Google introduced the Brand Activate Initiative, designed to promote an alternative way of measuring the audience for online media by implementing metrics similar to those used in television, said Neal Mohan, Google’s VP of display advertising, at Ad Age Digital Conference in New York.
“Until now, the ubiquitous measures across the internet were impressions, clicks and conversions, which are useful, but brands care about audiences, reach and frequency, and they care about the exposure of their creative [work],” Mohan said.
As part of the Brand Activate Initiative, Google debuted two solutions: Active View and Active GRP.
Active View measures ads in terms of “viewed” impressions, defined by the Internet Advertising Bureau (IAB) as an ad that is 50% visible for at least one second. Active View takes into account whether an ad was delivered, the extent to which it was viewed, and the duration for which it was viewed.
“The key is to make [data] truly actionable—not just give reporting—but give brands the ability to look at campaigns based on viewable impressions as opposed to raw impressions,” Mohan said.

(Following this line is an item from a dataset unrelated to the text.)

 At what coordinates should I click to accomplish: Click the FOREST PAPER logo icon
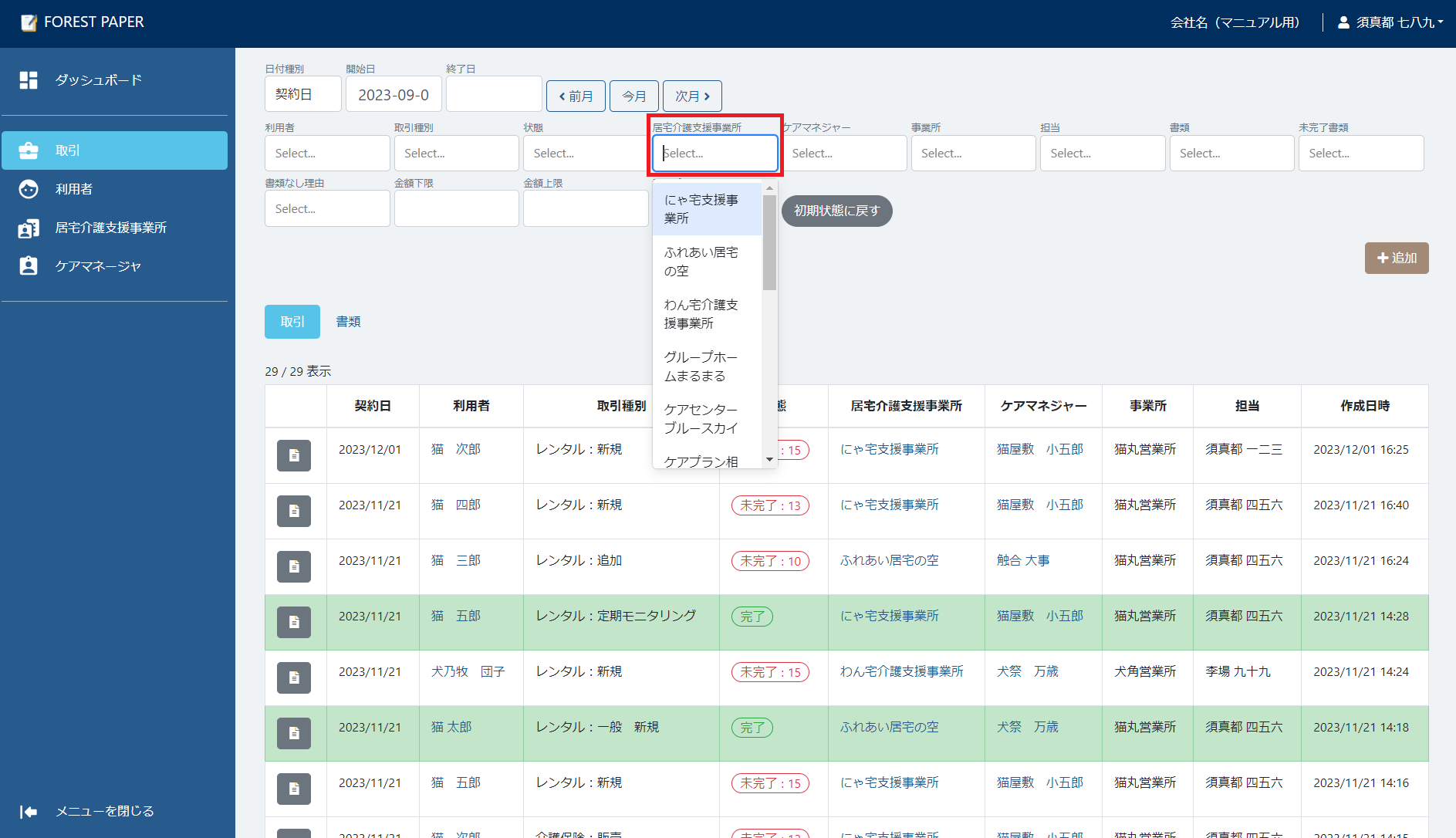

The second product, Active GRP, is a metric designed to complement traditional advertising measurements by analyzing correlations between online video viewership, television viewership, and subsequent consumer activity.
“In order for us to extend brand marketing effectively from TV to online, it’s important to have a metric that also translates across the two mediums,” said Sanaz Ahari, senior product manager at Google, in a video about the new initiative. “Active GRP is that metric for online.”
In Google’s recent quarterly call, Nikesh Arora, Google’s SVP and chief business officer, discussed how enterprise customers want metrics that extend across multiple screens, including desktops, laptops, mobile handsets, tablets and ultimately televisions.
Other content-hosting providers have also revamped metrics and pricing models around online video viewership. Earlier this week, AOL launched a product that guarantees delivery for online video marketing campaigns.
At the same conference, Hulu announced it would charge advertisers only when a video stream is fully delivered.